Irwin & Company,
A Company Voluntary Arrangement, or CVA, is a formal process that enables a compromise to be entered into between a company in debt and its creditors. The purpose of a CVA is to allow the company to resolve its debts with a structured plan of repayments. Therefore, by choosing a CVA, your company is agreeing to a plan of reorganisation that involves the delayed or reduced payment of debts.
A CVA can only be implemented by an insolvency practitioner. However, proposals can be made by the directors, administrator or liquidator and include the appointment of a licensed insolvency practitioner as the nominee.
Entering a CVA is a fairly common insolvency solution as an act of recovery. It’s suitable for businesses that are struggling under the burden of debts but feel they will be able to pull through with time. It’s a great way for directors to retain control of their company and try their best to work their way out of any difficulties.

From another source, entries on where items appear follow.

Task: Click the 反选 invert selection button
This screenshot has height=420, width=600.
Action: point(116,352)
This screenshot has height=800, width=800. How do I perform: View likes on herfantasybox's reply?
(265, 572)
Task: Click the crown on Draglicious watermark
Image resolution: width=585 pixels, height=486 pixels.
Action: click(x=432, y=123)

All circumstances are different and there are often many things to consider when opting for a CVA. By discussing your situation with a licensed insolvency practitioner such as Irwin Insolvency, you will have a clearer picture of your options when facing financial trouble.

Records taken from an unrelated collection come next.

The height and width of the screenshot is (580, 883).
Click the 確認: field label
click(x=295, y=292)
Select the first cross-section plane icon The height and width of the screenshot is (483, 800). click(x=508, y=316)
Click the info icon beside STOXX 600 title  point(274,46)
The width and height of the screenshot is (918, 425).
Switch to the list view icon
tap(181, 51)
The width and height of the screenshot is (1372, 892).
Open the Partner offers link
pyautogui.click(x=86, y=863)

If you would like to know more about the CVA process in details, please check out our Complete Guide to Company Voluntary Arrangement.

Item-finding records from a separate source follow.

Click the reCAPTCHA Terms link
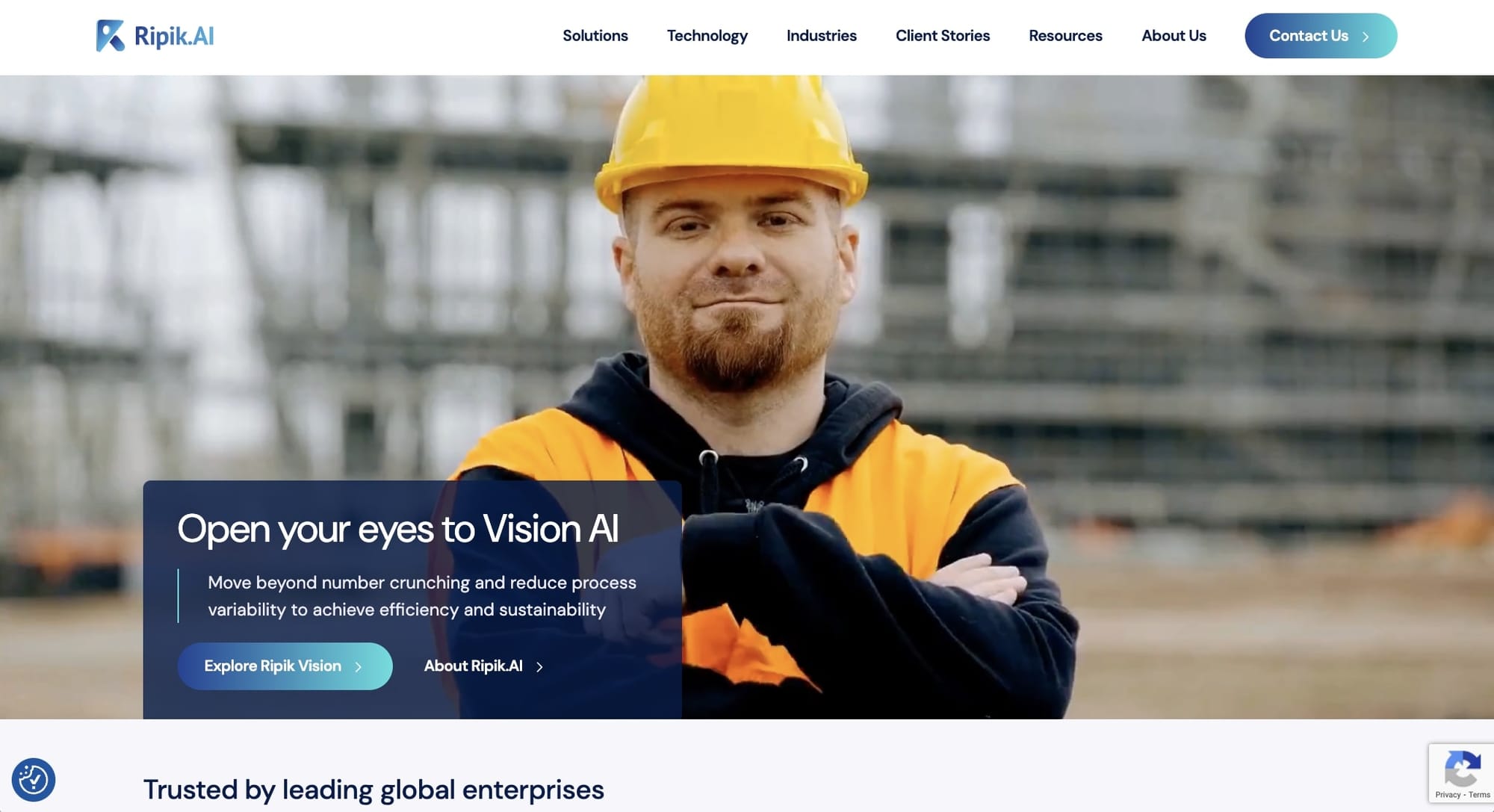 click(1479, 795)
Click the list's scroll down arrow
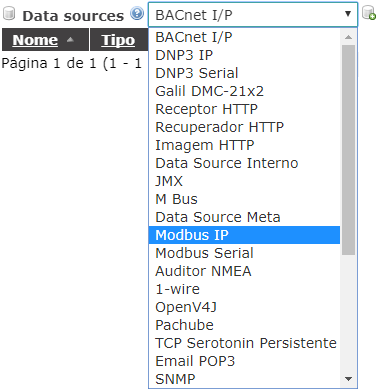This screenshot has width=379, height=392. (x=348, y=379)
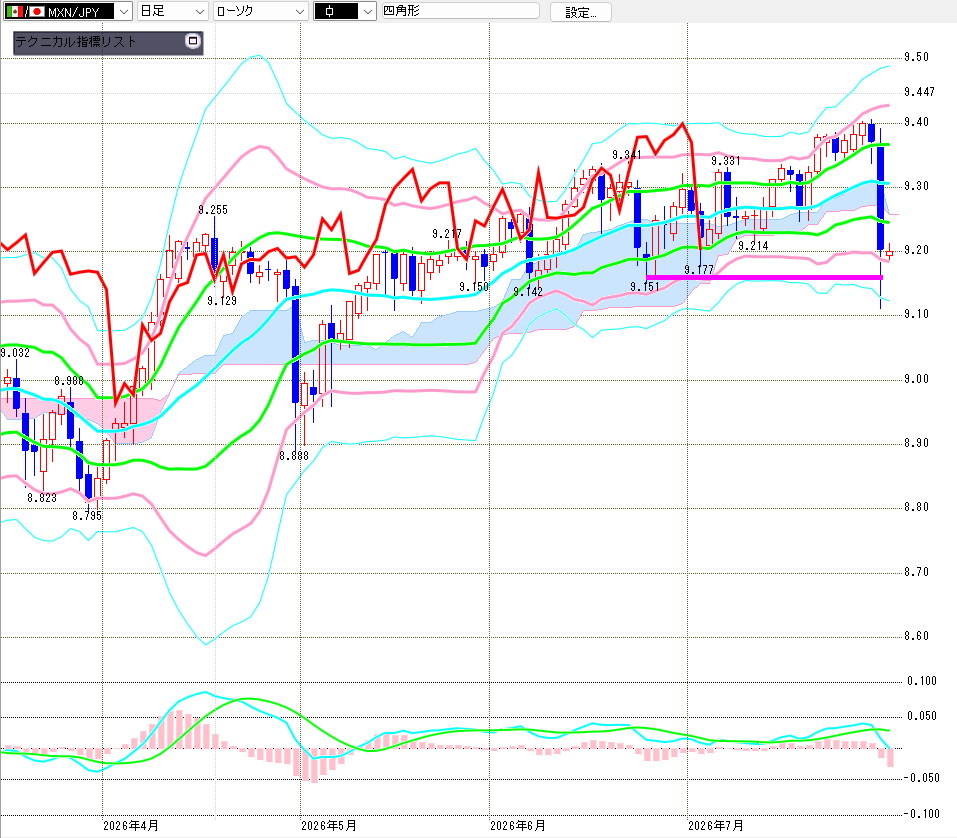Click the 9.341 high price annotation
The width and height of the screenshot is (957, 838).
[627, 155]
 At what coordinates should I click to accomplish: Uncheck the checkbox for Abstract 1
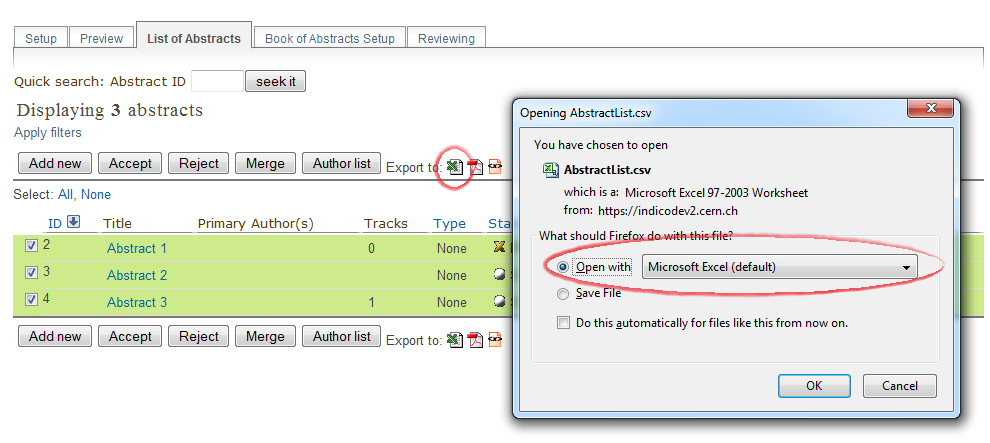click(x=32, y=246)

A company voluntary arrangement can only be implemented by an insolvency practitioner. They draft a proposal for the creditors and then discuss these proposals at a meeting to see if the CVA will be accepted. Proposals can be made by the directors, administrator or liquidator, and include the appointment of a licensed insolvency practitioner as the nominee. A vote will be held and passed so long as 75% (by debt value) of the creditors agree.
Creditors need to be reassured that the repayment proposals are realistic and that the licensed insolvency practitioner will watch the agreement closely. It’s important that the company is able to show that they will be able to afford the monthly contributions from their income.
Creditors are usually willing to support a CVA, even if they’re unlikely to recoup all they are owed, as the alternatives, such as company liquidation, are much worse as they would receive significantly less.
Once a CVA has been accepted, all company creditors are bound to the terms of the proposal, whether they voted for it or not. As long as the terms are adhered to, creditors are no longer able to take any further legal action and any existing legal actions (such as a winding-up order) will cease.
During the CVA, single payments are made monthly to the insolvency practitioner, with the fees charged by the insolvency practitioner automatically deducted. The company will no longer be required to fund any further costs.
Note that Companies House will register the fact a company has entered into a CVA and it will be recorded on its credit file.
A company must be regarded as insolvent/contingently insolvent, but the insolvency practitioner should also be satisfied the business is operating under fundamentally sound practices.
Projected cash-flow forecasts are required as evidence to show the company’s ability to meet the CVA terms. They should have clear and accurate financial reporting systems to make the process run smoothly.